- _Page extract_:
▬▬▬
Under a single-payer system, the state would take control over healthcare, theoretically shutting out private insurers such as the Hawaii Medical Service Association or Kaiser Permanente. The state would offer a single benefits plan through contracts with healthcare providers.
The United States has consistently rejected the single-payer model, which has been derided by opponents as "socialized medicine" that would give consumers fewer choices and less quality.
State Rep. Josh Green, D-6th (Kailua, Keauhou), a Big Island doctor who serves on the task force, said he wants to give people information about a single-payer system so they can help choose whether it makes any sense for the state or whether there are better options to cover the uninsured.
An informational briefing on the consultant's report will be held tomorrow afternoon before the state House and Senate health committees.
"That's going to be what it boils down to. We're going to ask the people," Green said.
▬▬▬
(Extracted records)
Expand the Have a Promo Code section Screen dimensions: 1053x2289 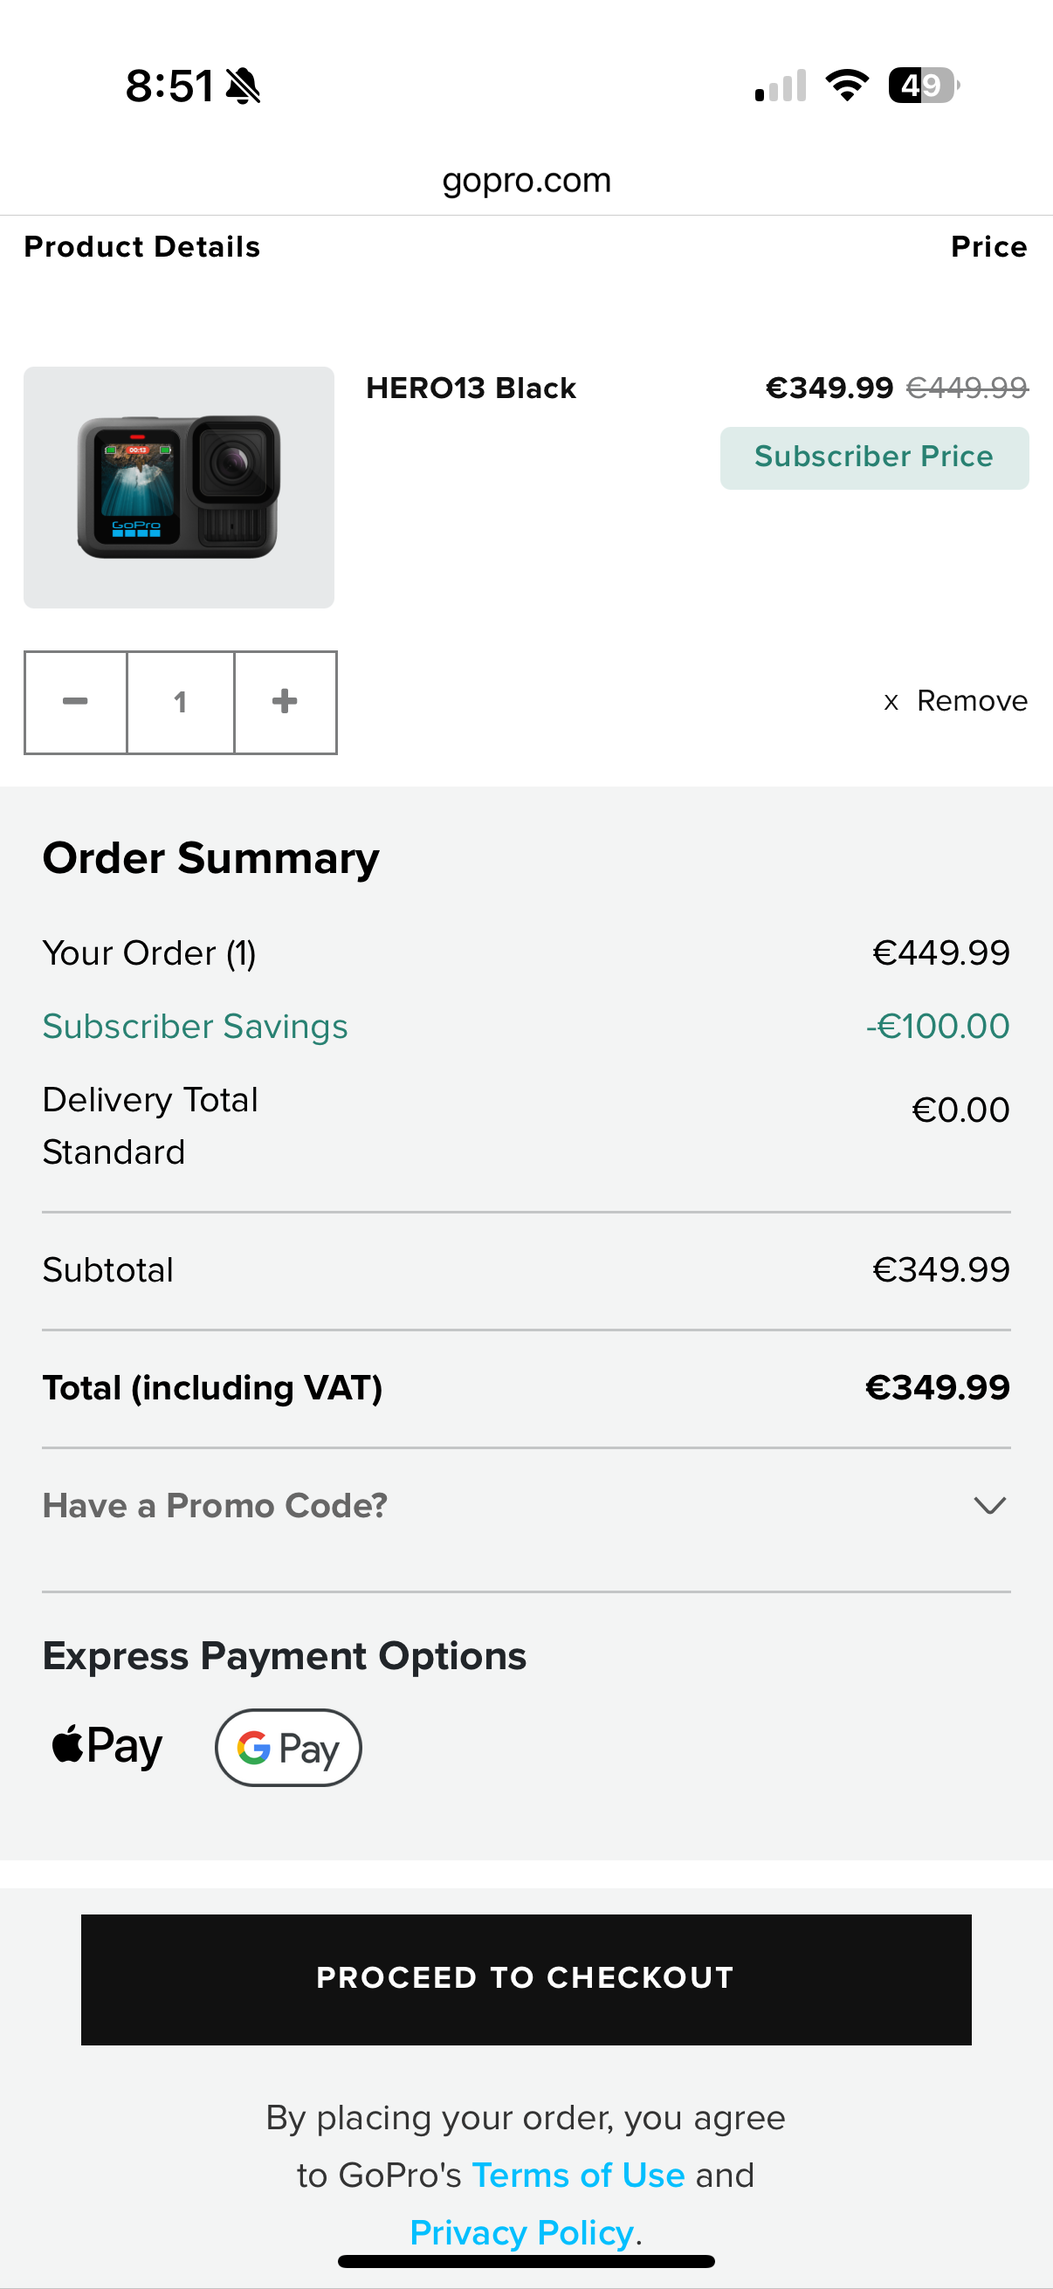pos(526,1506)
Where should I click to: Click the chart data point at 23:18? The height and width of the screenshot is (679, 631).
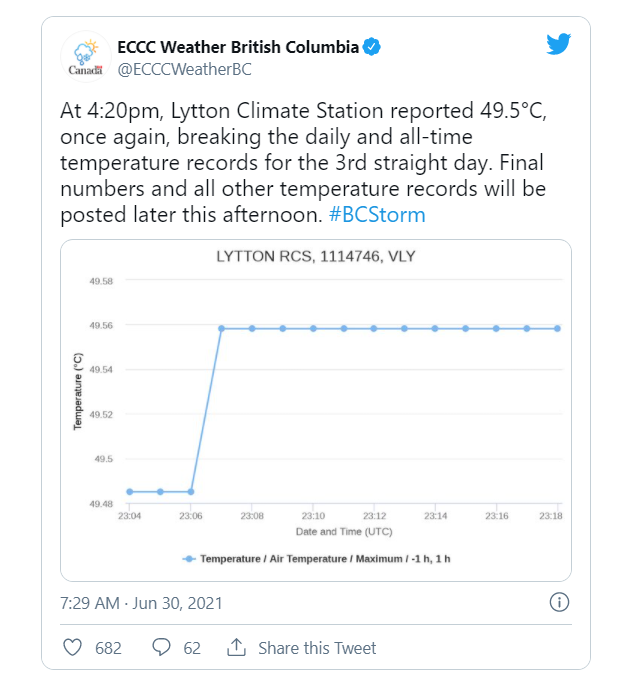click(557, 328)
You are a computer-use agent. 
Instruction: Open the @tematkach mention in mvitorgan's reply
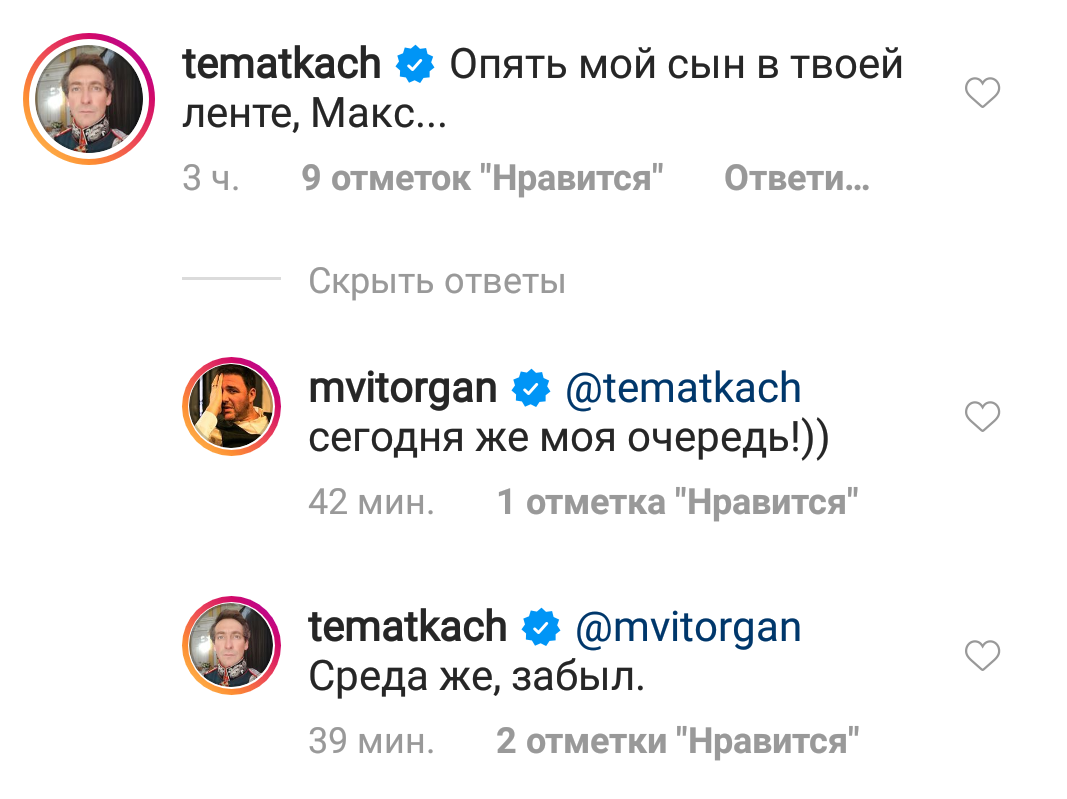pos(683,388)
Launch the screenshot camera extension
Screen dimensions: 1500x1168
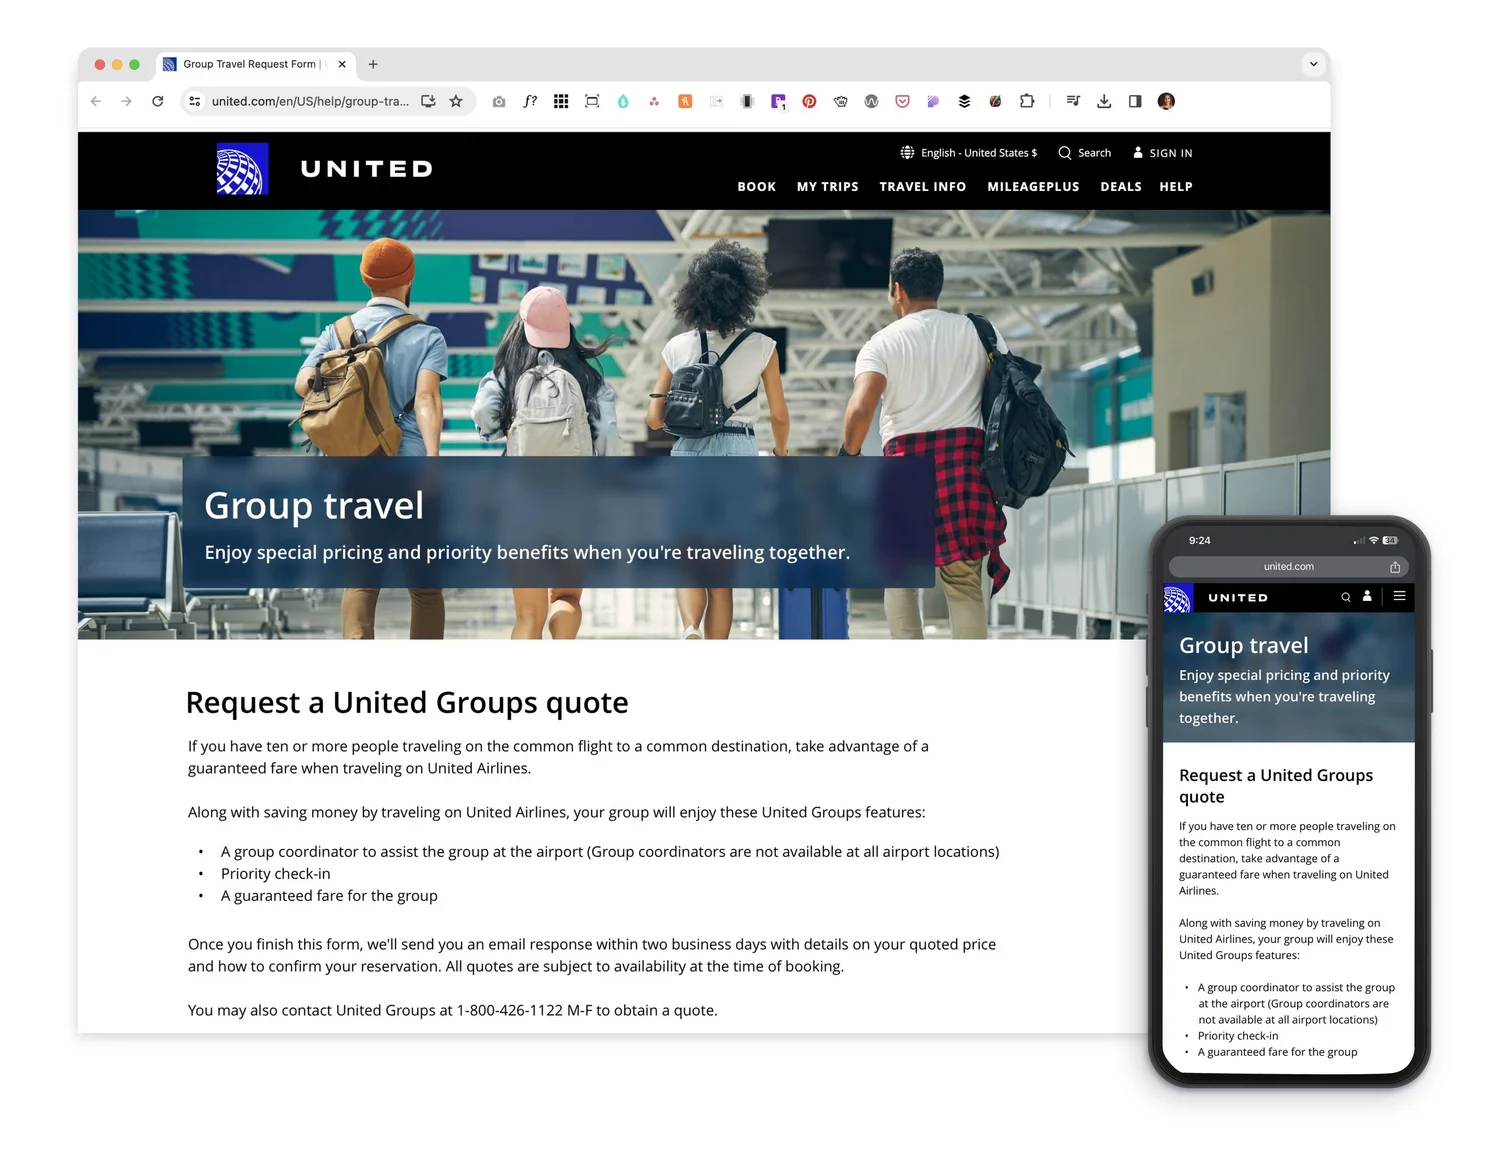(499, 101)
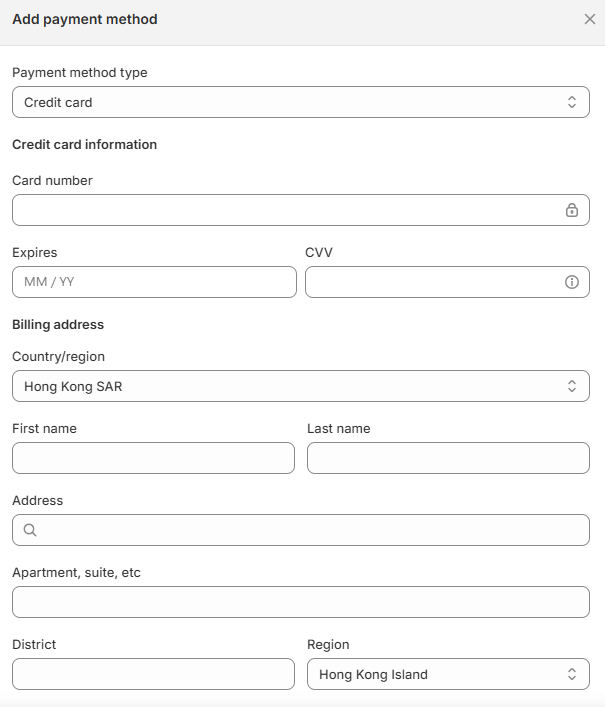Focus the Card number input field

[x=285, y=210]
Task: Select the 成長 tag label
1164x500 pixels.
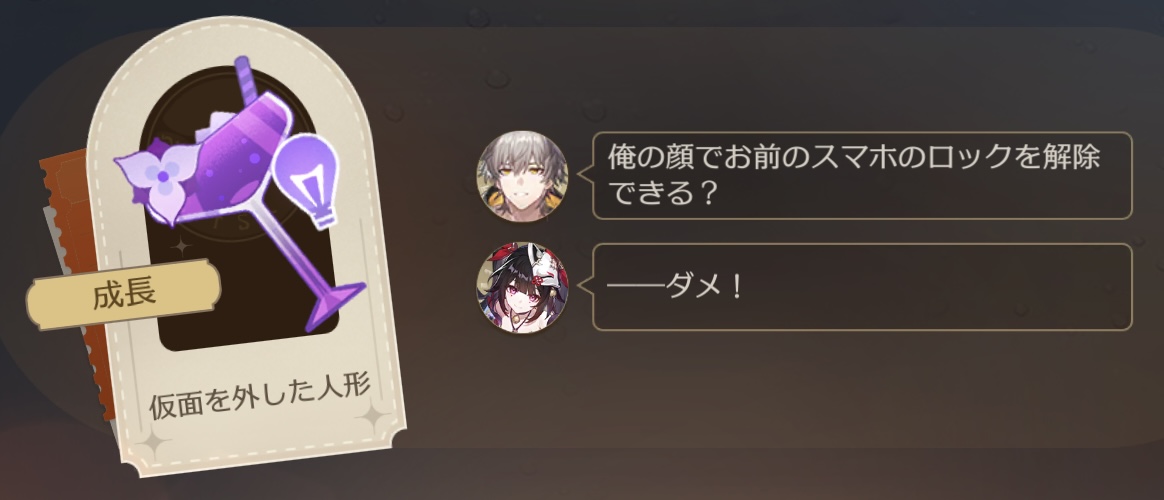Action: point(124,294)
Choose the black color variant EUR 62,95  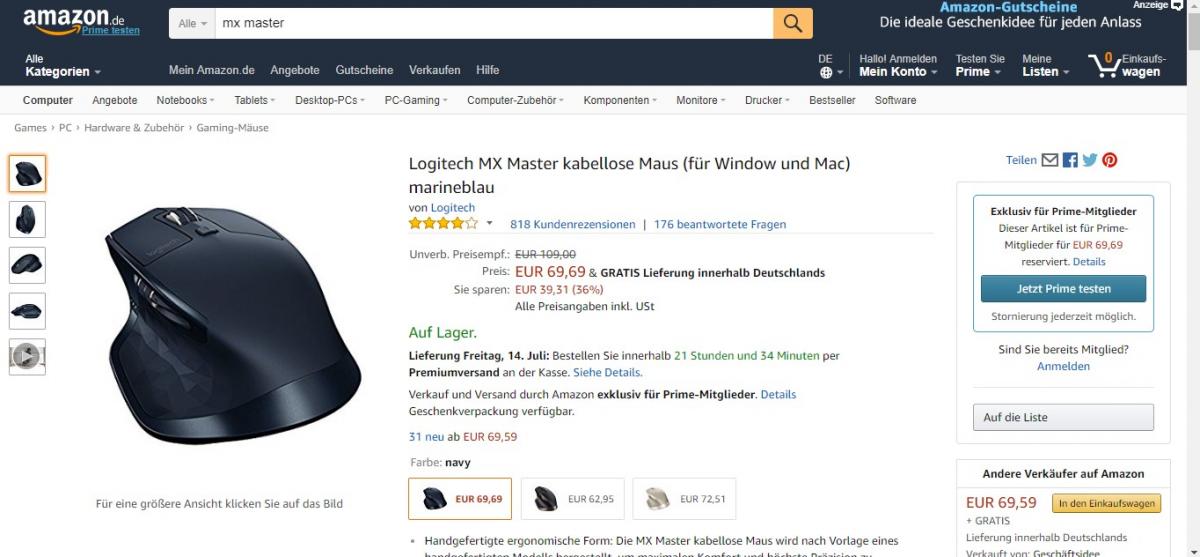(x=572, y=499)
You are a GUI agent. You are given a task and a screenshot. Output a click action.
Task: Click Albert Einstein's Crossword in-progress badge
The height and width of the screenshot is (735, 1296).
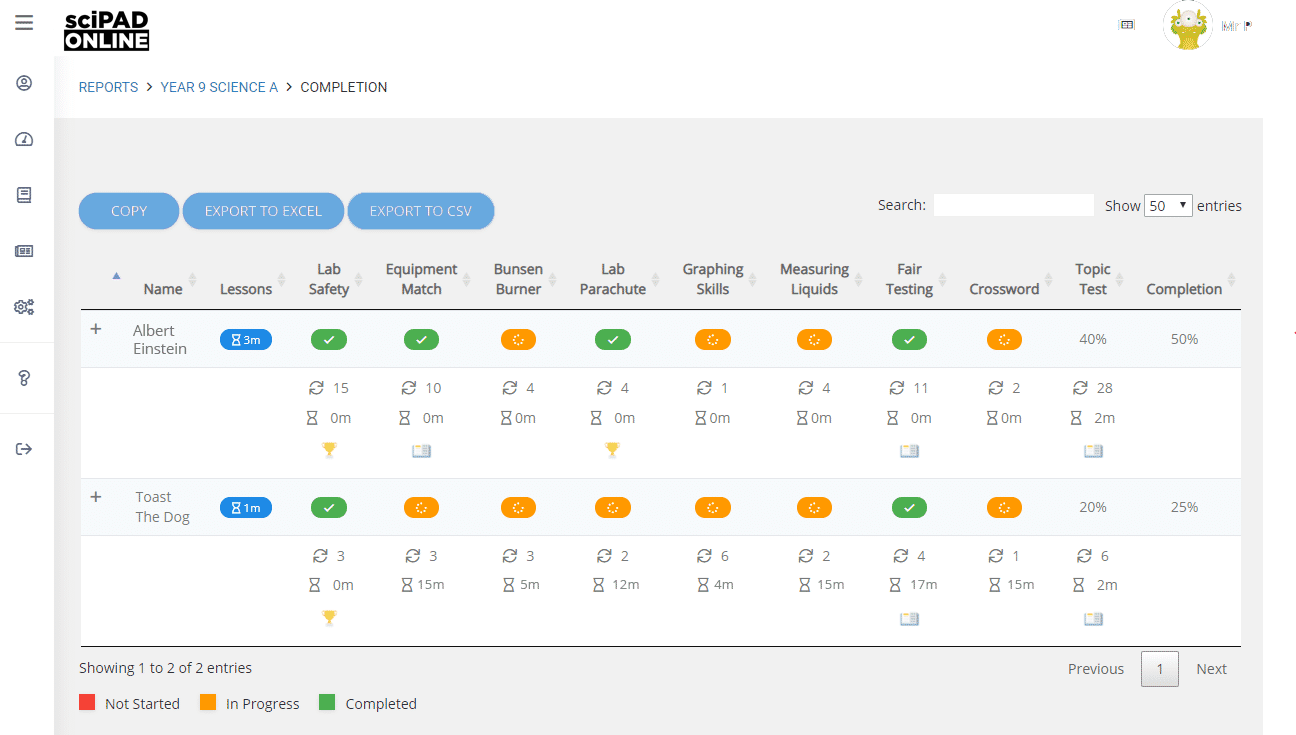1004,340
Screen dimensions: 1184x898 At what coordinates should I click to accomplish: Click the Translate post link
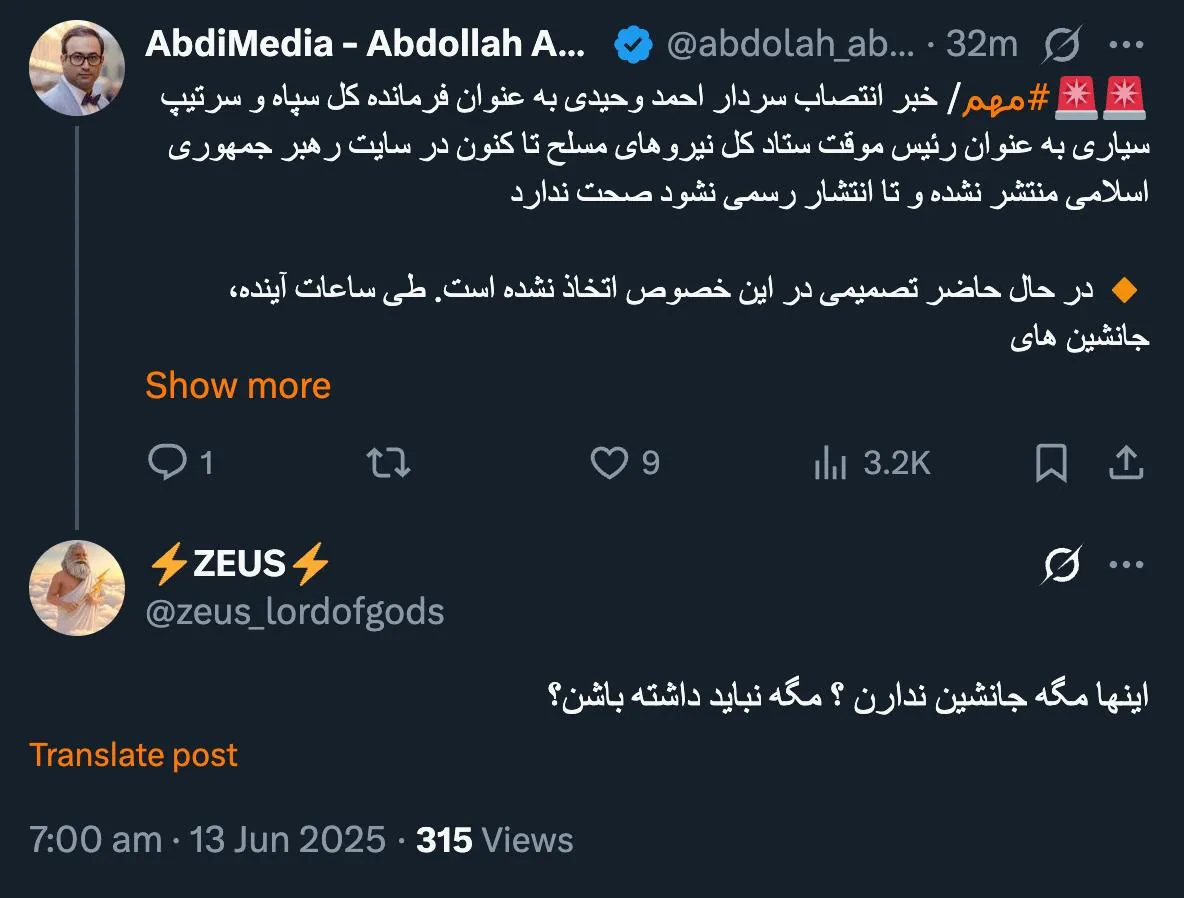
▬▬▬
- _What to do_:
[1] List the place names in the single-payer passage, leaving out any that occur only inside an organization's name.
[2] Copy the stretch of the single-payer passage from "The United States" through "Senate health committees.", word for word.

- _Answers to the tasks_:
[1] United States, Kailua, Keauhou, Big Island

[2]
The United States has consistently rejected the single-payer model, which has been derided by opponents as "socialized medicine" that would give consumers fewer choices and less quality.
State Rep. Josh Green, D-6th (Kailua, Keauhou), a Big Island doctor who serves on the task force, said he wants to give people information about a single-payer system so they can help choose whether it makes any sense for the state or whether there are better options to cover the uninsured.
An informational briefing on the consultant's report will be held tomorrow afternoon before the state House and Senate health committees.